Pour répondre à Ph B, je confirme que le prix de gros des modules PV se situe à environ 0,50 €/Wc. C’est le prix plancher en vigueur en Europe. Pour être plus précis, il s’agit du prix qui a été convenu entre la Commission européenne les représentants de l’industrie chinoise. Initialement fixé à 0,56 €/Wc, il a été porté à 0,51 début avril. Sur les marchés hors Europe, le prix de gros s’établit plutôt à 0,40 €/Wc. Quant aux prix de détail, ils sont beaucoup plus difficiles à observer car ils dépendent de la taille des projets.

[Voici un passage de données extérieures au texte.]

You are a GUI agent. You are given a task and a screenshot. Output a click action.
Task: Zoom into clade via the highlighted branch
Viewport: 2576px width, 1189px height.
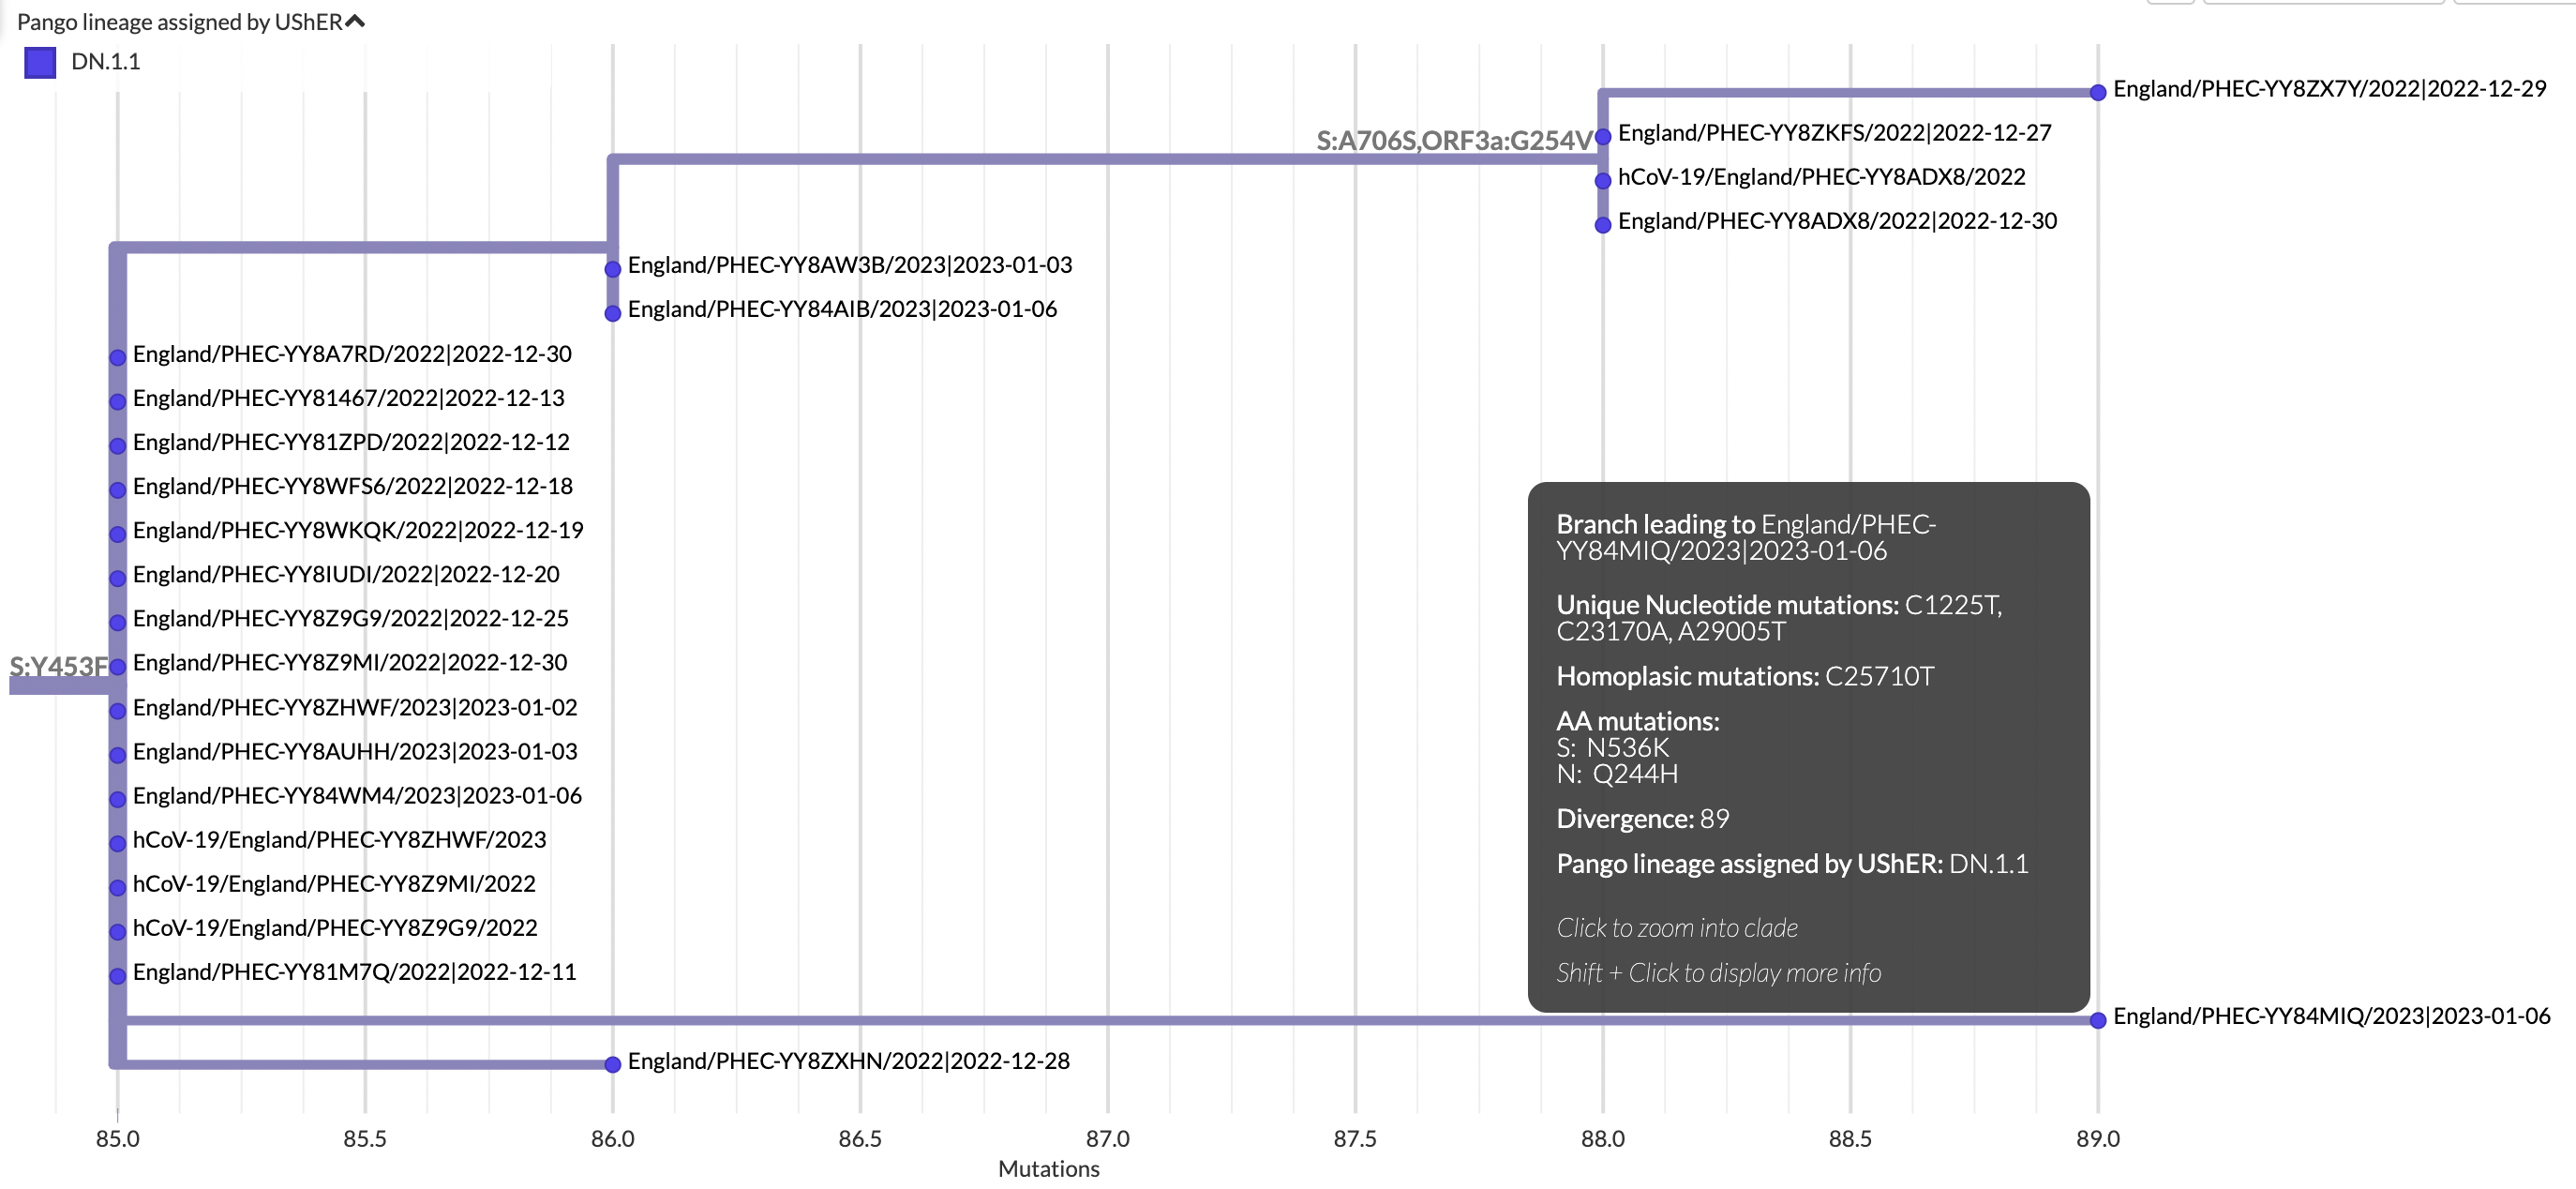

Dans ce que j’écrivais, AUCUN reproche de s’adressait à André JOFFRE. Pardon d’avoir suscité cette réaction d’incompréhension, j’aurais dû sans doute dû être plus précis.
Clarification relative à : « Je ne comprends pas la remarque d’Amin… »
Il suffit de relire mon post : « … l’appel a l’honnêteté intellectuelle (sous-entendu, de la part de Ph B) n’avait pas sa place ici même. » Concernant ce même reproche d’écart l’honnêteté intellectuelle, j’ai même écrit que, que Ph B aurait mieux fait de « … poster ce commentaire à l’auteur ».
Quant aux corrections de chiffres de Ph B que je prétends cautionner, il ne s’agit en fait que :
– de la correction de 4$/Wc par 1,5€/Wc de 2010,
– de la correction de 0,5$ par 0,5€/Wc aujourd’hui.